**** Given data

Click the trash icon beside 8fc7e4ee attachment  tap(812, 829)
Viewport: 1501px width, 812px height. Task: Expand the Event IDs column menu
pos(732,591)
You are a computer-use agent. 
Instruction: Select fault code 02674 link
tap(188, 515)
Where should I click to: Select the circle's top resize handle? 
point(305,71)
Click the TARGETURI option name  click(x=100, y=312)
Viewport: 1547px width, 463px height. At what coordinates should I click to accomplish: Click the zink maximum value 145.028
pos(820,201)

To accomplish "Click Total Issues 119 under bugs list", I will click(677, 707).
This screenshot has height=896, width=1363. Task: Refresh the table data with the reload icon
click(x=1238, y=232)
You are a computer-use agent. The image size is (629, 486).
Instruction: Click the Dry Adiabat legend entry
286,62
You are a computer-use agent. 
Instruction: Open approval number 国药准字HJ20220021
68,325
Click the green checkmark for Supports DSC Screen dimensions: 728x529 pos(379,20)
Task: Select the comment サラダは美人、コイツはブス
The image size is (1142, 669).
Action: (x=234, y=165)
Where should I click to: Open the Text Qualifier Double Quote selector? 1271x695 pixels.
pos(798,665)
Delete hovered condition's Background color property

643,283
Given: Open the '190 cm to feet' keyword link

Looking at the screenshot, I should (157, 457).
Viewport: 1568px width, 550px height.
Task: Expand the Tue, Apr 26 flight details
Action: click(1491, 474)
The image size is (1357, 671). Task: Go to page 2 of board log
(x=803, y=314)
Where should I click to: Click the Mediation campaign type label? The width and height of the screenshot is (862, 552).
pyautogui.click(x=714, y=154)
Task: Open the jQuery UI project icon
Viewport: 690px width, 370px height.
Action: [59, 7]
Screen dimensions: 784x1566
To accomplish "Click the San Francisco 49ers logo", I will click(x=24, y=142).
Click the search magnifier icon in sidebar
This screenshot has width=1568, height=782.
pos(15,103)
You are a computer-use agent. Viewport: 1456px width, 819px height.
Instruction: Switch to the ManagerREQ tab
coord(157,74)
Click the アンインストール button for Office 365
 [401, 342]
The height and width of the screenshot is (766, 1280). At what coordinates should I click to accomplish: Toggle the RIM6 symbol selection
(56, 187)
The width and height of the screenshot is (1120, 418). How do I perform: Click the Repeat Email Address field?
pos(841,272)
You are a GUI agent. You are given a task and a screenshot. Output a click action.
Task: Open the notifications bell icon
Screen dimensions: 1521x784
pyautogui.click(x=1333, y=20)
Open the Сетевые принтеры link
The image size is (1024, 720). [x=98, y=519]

********

> **Directions for this task**
Rewrite the lines above, changing every "Instruction" to "Command" and leaving all else untouched.

> **The solution**
Click the trash icon beside 8fc7e4ee attachment  tap(812, 829)
Viewport: 1501px width, 812px height. Task: Expand the Event IDs column menu
pos(732,591)
You are a computer-use agent. 
Command: Select fault code 02674 link
tap(188, 515)
Where should I click to: Select the circle's top resize handle? 
point(305,71)
Click the TARGETURI option name  click(x=100, y=312)
Viewport: 1547px width, 463px height. At what coordinates should I click to accomplish: Click the zink maximum value 145.028
pos(820,201)

To accomplish "Click Total Issues 119 under bugs list", I will click(677, 707).
This screenshot has height=896, width=1363. Task: Refresh the table data with the reload icon
click(x=1238, y=232)
You are a computer-use agent. The image size is (629, 486).
Command: Click the Dry Adiabat legend entry
286,62
You are a computer-use agent. 
Command: Open approval number 国药准字HJ20220021
68,325
Click the green checkmark for Supports DSC Screen dimensions: 728x529 pos(379,20)
Task: Select the comment サラダは美人、コイツはブス
The image size is (1142, 669).
Action: (x=234, y=165)
Where should I click to: Open the Text Qualifier Double Quote selector? 1271x695 pixels.
pos(798,665)
Delete hovered condition's Background color property

643,283
Given: Open the '190 cm to feet' keyword link

Looking at the screenshot, I should (157, 457).
Viewport: 1568px width, 550px height.
Task: Expand the Tue, Apr 26 flight details
Action: click(1491, 474)
The image size is (1357, 671). Task: Go to page 2 of board log
(x=803, y=314)
Where should I click to: Click the Mediation campaign type label? The width and height of the screenshot is (862, 552).
pyautogui.click(x=714, y=154)
Task: Open the jQuery UI project icon
Viewport: 690px width, 370px height.
Action: [59, 7]
Screen dimensions: 784x1566
To accomplish "Click the San Francisco 49ers logo", I will click(x=24, y=142).
Click the search magnifier icon in sidebar
This screenshot has width=1568, height=782.
pos(15,103)
You are a computer-use agent. Viewport: 1456px width, 819px height.
Command: Switch to the ManagerREQ tab
coord(157,74)
Click the アンインストール button for Office 365
 [401, 342]
The height and width of the screenshot is (766, 1280). At what coordinates should I click to accomplish: Toggle the RIM6 symbol selection
(56, 187)
The width and height of the screenshot is (1120, 418). How do I perform: Click the Repeat Email Address field?
pos(841,272)
You are a GUI agent. You are given a task and a screenshot. Output a click action.
Task: Open the notifications bell icon
Screen dimensions: 1521x784
pyautogui.click(x=1333, y=20)
Open the Сетевые принтеры link
The image size is (1024, 720). [x=98, y=519]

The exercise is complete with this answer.